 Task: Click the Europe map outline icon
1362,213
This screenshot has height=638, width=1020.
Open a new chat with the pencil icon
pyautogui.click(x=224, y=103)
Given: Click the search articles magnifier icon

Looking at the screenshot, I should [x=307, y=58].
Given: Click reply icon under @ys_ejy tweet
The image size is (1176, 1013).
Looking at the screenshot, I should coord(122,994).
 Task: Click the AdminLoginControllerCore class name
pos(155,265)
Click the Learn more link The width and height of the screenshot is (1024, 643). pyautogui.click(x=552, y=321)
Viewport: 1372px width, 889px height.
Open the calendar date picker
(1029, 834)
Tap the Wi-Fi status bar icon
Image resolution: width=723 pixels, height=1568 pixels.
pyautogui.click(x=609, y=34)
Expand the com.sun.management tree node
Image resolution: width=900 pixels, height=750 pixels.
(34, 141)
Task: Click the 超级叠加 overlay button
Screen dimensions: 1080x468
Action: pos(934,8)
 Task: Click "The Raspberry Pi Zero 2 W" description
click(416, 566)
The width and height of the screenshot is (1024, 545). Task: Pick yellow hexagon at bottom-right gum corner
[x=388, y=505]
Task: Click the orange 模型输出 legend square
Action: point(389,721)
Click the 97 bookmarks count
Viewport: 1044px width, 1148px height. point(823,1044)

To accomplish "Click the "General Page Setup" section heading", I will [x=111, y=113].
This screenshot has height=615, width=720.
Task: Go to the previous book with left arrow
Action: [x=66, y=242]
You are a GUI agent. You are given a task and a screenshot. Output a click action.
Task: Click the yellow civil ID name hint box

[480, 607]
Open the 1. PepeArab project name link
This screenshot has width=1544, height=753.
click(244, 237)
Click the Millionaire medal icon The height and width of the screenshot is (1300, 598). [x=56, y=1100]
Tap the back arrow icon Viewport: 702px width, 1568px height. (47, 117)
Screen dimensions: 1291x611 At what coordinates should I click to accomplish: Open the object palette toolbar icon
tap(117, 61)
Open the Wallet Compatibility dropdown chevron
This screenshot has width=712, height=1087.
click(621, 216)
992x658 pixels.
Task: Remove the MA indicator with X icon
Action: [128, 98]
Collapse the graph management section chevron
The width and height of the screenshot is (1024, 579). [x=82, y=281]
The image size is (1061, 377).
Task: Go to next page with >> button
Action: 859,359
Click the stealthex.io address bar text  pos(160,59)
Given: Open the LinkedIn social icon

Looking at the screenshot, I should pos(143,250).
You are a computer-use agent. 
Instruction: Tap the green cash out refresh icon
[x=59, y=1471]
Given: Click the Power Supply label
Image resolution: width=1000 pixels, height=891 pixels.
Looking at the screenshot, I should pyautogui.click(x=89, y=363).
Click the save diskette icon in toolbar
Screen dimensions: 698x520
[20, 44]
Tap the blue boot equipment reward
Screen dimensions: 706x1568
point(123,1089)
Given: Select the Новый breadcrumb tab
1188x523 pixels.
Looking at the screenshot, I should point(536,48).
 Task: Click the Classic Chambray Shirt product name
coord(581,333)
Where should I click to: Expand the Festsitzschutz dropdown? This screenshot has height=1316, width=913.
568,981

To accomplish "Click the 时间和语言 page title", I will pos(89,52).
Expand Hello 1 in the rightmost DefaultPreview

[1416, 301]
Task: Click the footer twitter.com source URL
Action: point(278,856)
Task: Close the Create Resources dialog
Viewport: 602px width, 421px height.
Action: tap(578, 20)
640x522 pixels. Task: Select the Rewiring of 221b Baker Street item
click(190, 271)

REQUIRED WORK: A verbatim version of the complete listing above is to be returned.

WRITTEN SOLUTION:
 Task: Click the Europe map outline icon
1362,213
This screenshot has height=638, width=1020.
Open a new chat with the pencil icon
pyautogui.click(x=224, y=103)
Given: Click the search articles magnifier icon

Looking at the screenshot, I should [x=307, y=58].
Given: Click reply icon under @ys_ejy tweet
The image size is (1176, 1013).
Looking at the screenshot, I should coord(122,994).
 Task: Click the AdminLoginControllerCore class name
pos(155,265)
Click the Learn more link The width and height of the screenshot is (1024, 643). pyautogui.click(x=552, y=321)
Viewport: 1372px width, 889px height.
Open the calendar date picker
(1029, 834)
Tap the Wi-Fi status bar icon
Image resolution: width=723 pixels, height=1568 pixels.
pyautogui.click(x=609, y=34)
Expand the com.sun.management tree node
Image resolution: width=900 pixels, height=750 pixels.
(34, 141)
Task: Click the 超级叠加 overlay button
Screen dimensions: 1080x468
Action: pos(934,8)
 Task: Click "The Raspberry Pi Zero 2 W" description
click(416, 566)
The width and height of the screenshot is (1024, 545). Task: Pick yellow hexagon at bottom-right gum corner
[x=388, y=505]
Task: Click the orange 模型输出 legend square
Action: point(389,721)
Click the 97 bookmarks count
Viewport: 1044px width, 1148px height. point(823,1044)

To accomplish "Click the "General Page Setup" section heading", I will [x=111, y=113].
This screenshot has height=615, width=720.
Task: Go to the previous book with left arrow
Action: [x=66, y=242]
You are a GUI agent. You are given a task and a screenshot. Output a click action.
Task: Click the yellow civil ID name hint box

[480, 607]
Open the 1. PepeArab project name link
This screenshot has width=1544, height=753.
click(244, 237)
Click the Millionaire medal icon The height and width of the screenshot is (1300, 598). [x=56, y=1100]
Tap the back arrow icon Viewport: 702px width, 1568px height. (47, 117)
Screen dimensions: 1291x611 At what coordinates should I click to accomplish: Open the object palette toolbar icon
tap(117, 61)
Open the Wallet Compatibility dropdown chevron
This screenshot has width=712, height=1087.
click(621, 216)
992x658 pixels.
Task: Remove the MA indicator with X icon
Action: [128, 98]
Collapse the graph management section chevron
The width and height of the screenshot is (1024, 579). [x=82, y=281]
The image size is (1061, 377).
Task: Go to next page with >> button
Action: 859,359
Click the stealthex.io address bar text  pos(160,59)
Given: Open the LinkedIn social icon

Looking at the screenshot, I should pos(143,250).
You are a computer-use agent. 
Instruction: Tap the green cash out refresh icon
[x=59, y=1471]
Given: Click the Power Supply label
Image resolution: width=1000 pixels, height=891 pixels.
Looking at the screenshot, I should pyautogui.click(x=89, y=363).
Click the save diskette icon in toolbar
Screen dimensions: 698x520
[20, 44]
Tap the blue boot equipment reward
Screen dimensions: 706x1568
point(123,1089)
Given: Select the Новый breadcrumb tab
1188x523 pixels.
Looking at the screenshot, I should point(536,48).
 Task: Click the Classic Chambray Shirt product name
coord(581,333)
Where should I click to: Expand the Festsitzschutz dropdown? This screenshot has height=1316, width=913.
568,981

To accomplish "Click the 时间和语言 page title", I will pos(89,52).
Expand Hello 1 in the rightmost DefaultPreview

[1416, 301]
Task: Click the footer twitter.com source URL
Action: point(278,856)
Task: Close the Create Resources dialog
Viewport: 602px width, 421px height.
Action: tap(578, 20)
640x522 pixels. Task: Select the Rewiring of 221b Baker Street item
click(190, 271)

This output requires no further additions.